Collect every line of the records below that contains the word "agent".

(Collected data)
-=-=-=-=-
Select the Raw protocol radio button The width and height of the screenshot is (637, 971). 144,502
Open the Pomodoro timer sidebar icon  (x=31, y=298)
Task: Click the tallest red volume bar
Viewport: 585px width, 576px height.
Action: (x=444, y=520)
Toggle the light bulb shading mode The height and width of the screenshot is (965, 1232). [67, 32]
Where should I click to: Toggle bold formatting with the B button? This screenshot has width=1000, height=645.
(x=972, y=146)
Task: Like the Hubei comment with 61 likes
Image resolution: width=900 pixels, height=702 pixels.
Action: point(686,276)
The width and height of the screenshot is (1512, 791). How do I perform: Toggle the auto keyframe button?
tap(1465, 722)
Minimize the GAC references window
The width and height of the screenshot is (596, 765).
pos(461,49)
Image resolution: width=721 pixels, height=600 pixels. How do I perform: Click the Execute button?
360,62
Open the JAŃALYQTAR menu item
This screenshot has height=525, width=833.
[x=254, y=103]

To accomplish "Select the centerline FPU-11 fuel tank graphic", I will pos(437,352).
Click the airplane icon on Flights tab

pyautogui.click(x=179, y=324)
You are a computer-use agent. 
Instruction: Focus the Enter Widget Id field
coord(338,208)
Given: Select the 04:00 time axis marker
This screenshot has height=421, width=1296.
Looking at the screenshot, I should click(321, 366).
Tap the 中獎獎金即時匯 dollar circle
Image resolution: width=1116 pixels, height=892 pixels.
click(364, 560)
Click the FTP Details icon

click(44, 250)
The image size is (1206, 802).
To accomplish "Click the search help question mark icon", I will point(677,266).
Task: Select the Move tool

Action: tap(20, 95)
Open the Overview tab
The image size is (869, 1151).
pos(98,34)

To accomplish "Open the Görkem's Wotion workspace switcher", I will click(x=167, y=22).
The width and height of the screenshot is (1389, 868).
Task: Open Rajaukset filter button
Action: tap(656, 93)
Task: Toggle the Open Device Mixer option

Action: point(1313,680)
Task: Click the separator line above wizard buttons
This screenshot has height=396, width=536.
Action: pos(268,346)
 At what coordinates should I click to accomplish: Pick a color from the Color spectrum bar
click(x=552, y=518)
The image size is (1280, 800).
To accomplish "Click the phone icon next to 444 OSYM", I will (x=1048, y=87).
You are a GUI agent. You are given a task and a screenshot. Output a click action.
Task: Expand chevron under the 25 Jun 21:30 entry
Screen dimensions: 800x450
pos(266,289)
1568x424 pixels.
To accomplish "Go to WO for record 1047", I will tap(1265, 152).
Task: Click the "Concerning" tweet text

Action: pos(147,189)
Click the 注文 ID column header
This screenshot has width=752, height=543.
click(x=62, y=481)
-=-=-=-=-
SOLUTION BELOW.
You are a computer-use agent. 
You are a GUI agent. You are given a task and a screenshot. Output a click action.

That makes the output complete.